Spermathecal epithelium thickness
In comparison to adult females, the epithelium of late-subadult females was significantly thicker in the anterior (ANOVA: F = 6.98, P = 0.01; Fig. 11a) but not in the posterior lobe (ANOVA: F = 2.31, P = 0.14; Fig. 11b). When separating the females into virgin and mated females of the two developmental stages there was no significant difference in epithelium thickness, neither in the anterior (ANOVA: F = 2.19, P = 0.12; Fig. 11a) nor in the posterior lobe (ANOVA: F = 0.79, P = 0.52, Fig. 11b).
Successful matings occurred in 53 of 60 (88.3%) trials with late-subadult and 37 of 42 (88.1%) trials with adult females, which was not significantly different (Chi2 test: χ2(1) < 0.01, P = 0.97).
Embolus breakage in males
The probability of breaking off the tip or the whole embolus during mating did not differ significantly between males that mated with late-subadult females (35 of 50; 70%) and males that mated with adult females (24 of 31; 77.4%) (Chi2 test: χ2(1) = 0.53, P = 0.47). Mostly, males were missing only the tip of the embolus (Fig. 9a, d). In 14.3% (5 of 35) of males mated to late-subadult females and 29.2% (7 of 24) of males mated to adult females, a larger piece or the entire embolus was missing (Fig. 9b). The proportion of a small or large part of the embolus breaking off did not differ significantly between males mated to late-subadult and adult females (Chi2 test: χ2(1) = 1.95, N = 59, P = 0.16). However, significantly more males lost both emboli (tips or larger parts) when mating with late-subadult females (23 of 35; 65.7%), compared to males mating with adult females (8 of 24; 33.3%) (Chi2 test: χ2(1) = 5.99, P = 0.01, Fig. 12a).

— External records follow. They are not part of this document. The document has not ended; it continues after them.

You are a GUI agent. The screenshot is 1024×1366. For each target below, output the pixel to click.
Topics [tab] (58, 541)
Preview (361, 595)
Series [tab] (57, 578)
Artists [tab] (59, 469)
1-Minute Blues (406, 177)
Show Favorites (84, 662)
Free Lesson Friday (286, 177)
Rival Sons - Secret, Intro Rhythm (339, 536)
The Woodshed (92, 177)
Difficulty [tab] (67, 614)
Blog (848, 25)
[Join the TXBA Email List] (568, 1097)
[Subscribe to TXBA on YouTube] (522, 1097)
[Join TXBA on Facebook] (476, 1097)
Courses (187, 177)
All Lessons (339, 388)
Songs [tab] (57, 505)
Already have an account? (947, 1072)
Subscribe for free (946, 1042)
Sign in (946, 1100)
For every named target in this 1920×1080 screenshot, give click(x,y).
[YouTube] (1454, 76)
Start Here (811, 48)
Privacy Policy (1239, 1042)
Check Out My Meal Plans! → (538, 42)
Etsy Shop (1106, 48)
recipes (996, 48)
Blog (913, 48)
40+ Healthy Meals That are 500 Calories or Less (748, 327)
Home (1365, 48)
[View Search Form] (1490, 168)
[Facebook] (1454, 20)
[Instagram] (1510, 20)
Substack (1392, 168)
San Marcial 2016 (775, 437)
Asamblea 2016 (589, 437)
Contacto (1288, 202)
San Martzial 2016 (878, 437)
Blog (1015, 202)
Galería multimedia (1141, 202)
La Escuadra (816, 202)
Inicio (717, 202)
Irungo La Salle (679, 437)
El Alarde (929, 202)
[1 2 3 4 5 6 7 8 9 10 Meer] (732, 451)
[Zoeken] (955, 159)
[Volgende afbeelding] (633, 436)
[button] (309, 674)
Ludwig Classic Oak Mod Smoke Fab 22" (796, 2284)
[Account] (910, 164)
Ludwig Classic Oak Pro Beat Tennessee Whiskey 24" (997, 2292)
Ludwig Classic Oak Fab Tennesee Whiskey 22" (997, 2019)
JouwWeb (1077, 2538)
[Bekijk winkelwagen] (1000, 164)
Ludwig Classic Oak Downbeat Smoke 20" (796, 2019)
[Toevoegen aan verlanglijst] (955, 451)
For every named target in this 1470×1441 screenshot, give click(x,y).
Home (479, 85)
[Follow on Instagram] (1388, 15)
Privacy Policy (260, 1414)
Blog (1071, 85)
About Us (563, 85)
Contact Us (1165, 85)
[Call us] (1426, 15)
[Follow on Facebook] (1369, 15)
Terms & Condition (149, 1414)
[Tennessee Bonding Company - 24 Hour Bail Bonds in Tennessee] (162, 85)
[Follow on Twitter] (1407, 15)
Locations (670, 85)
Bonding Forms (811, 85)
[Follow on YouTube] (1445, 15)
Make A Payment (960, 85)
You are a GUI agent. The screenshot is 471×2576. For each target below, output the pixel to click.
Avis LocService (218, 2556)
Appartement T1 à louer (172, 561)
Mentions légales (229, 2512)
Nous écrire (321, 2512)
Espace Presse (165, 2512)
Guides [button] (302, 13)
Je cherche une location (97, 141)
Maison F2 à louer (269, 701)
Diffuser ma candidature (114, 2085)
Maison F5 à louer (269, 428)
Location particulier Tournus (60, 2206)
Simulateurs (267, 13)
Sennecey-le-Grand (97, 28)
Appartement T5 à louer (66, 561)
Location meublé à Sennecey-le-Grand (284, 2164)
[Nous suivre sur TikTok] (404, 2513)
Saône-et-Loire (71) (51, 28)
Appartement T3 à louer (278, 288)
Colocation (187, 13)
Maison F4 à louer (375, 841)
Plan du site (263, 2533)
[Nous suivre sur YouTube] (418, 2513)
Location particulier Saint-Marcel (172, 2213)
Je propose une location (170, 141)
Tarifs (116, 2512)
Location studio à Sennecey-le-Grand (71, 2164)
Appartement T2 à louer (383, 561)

Males that mated with late-subadult females were similarly likely to deposit the broken off embolus in the genitalia of the female. Plugging success was 85.7% (30 of 35) in late-subadult matings compared to 66.7% in matings with adult females (16 of 24; Chi2 test: χ2(1) = 3.01, P = 0.08).
Plugs in the female genitalia
Overall, one or two embolus pieces were found in the macerated genitalia of 53 out of 90 (58.8%) females. In 92.5% of cases (49 of 53), the parts consisted of a tip of the embolus and in 7.5% of cases of a larger part of the embolus (4 of 53). Plugs occurred in 62.3% of late-subadult females (33 of 53) and 54.1% of adult females (20 of 37); the occurrence of mating plugs did not significantly differ between the developmental stages of the female (Chi2 test: χ2(1) = 0.61, P = 0.44; Fig. 12b). The plugs were located at the entrance to the spermatheca in 93.9% of subadult females (31 of 33) and in 95% of adult females (19 of 20), and in the remaining cases inside the copulatory duct. There was no significant difference in plug position between the groups (Fisher’s exact test: P = 1.00). Females that mated in the subadult stage had both spermathecae plugged with significantly higher probability (21 of 33; 63.6%) than adult females (7 of 20; 35.0%) (Chi2 test: χ2(1) = 4.10, N = 53, P = 0.04; Fig. 12b).